Logo no primeiro capítulo é possível diferenciar as personalidades dos líderes, assim como preconceito e deboche com aqueles que são diferentes, seja por serem muito jovens, seja por serem gordos.

Mesmo assim, inicialmente, existe uma união, onde a ordem ocorre através do som de uma concha, só que conforme o tempo passa, ego e ambições se ampliam, assim como a maldade que busca suas vítimas para sentenças eternas.

De forma simples e direta, Willian Golding mostra em “O Senhor das Moscas” a natureza selvagem da personalidade humana ainda na chamada idade da inocência. Assustador e envolvente, o livro capta a nossa percepção e provoca por não haver como impor limites.

Os personagens de Golding despertam diferentes sentimentos no leitor no decorrer da narrativa.
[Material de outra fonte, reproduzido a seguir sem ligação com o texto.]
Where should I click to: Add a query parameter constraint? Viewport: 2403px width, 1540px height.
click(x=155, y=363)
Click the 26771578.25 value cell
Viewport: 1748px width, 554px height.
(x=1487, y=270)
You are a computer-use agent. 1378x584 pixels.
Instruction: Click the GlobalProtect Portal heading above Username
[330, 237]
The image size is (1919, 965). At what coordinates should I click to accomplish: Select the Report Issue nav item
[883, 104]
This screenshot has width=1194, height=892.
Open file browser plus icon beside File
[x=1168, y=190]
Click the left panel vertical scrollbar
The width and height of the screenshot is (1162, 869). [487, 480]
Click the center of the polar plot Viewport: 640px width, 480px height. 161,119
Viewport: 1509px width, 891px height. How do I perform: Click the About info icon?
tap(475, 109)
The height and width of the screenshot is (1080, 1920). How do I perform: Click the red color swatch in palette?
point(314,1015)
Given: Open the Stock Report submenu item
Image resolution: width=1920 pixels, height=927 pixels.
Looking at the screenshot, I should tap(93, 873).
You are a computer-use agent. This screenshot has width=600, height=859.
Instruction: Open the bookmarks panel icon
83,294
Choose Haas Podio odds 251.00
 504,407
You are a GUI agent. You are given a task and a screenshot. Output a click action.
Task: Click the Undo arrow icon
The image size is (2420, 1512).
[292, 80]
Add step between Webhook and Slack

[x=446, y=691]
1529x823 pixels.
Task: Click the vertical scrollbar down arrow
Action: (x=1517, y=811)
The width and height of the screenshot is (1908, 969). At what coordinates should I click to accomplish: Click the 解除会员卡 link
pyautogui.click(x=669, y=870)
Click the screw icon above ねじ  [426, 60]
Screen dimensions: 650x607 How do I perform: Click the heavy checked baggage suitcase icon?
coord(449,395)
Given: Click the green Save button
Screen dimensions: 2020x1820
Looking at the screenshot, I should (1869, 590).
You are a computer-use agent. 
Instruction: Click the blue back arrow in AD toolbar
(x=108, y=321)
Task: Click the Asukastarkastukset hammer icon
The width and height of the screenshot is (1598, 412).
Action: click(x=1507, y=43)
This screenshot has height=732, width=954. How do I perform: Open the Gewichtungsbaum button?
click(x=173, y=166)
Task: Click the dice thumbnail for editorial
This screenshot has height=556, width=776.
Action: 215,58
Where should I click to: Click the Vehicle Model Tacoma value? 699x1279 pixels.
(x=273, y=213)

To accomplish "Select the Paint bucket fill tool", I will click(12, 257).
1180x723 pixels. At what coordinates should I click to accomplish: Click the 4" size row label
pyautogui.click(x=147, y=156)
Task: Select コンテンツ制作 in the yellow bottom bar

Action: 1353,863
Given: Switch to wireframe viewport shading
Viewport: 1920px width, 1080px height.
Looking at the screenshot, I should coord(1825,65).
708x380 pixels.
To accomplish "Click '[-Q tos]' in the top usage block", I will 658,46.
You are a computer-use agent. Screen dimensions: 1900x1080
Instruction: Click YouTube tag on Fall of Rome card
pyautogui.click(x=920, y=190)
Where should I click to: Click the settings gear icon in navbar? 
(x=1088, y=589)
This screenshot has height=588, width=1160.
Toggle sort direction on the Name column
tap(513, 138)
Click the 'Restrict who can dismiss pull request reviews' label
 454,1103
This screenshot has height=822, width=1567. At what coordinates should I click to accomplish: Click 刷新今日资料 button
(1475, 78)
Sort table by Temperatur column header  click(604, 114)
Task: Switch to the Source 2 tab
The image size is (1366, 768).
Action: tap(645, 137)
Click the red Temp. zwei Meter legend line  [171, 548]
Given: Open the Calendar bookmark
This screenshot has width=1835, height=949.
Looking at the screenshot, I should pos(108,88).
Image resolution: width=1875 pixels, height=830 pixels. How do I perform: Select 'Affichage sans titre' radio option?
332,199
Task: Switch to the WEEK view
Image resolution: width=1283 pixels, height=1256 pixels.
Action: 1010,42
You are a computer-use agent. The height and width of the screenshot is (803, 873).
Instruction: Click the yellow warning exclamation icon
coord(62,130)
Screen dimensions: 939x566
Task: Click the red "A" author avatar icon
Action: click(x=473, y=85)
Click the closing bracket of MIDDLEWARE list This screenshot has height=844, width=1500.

Um dos exemplos é um menino chamado de Porquinho, que passa de coitado para manipulador até ser vítima do seu maior algoz.

Ao fechar o livro, me lembrei de um texto lido há um tempo, afirmando que a personalidade é formada até os três anos. Ao ler sobre meninos arrumados que se transformam em monstros que caçam sem piedade suas vítimas (estes ainda sonhando com a civilização e desejando a ordem de antes), concordei com a contra-capa sobre o romance “O Senhor das Moscas” ser uma mistura de análise da psicologia infanto-juvenil com os fundamentos da análise e do poder. Eu também ousaria dizer que é uma análise da falta de limites, no que uma pessoa pode se transformar quando nada nem ninguém indicam onde termina os seus direitos e começam os seus deveres.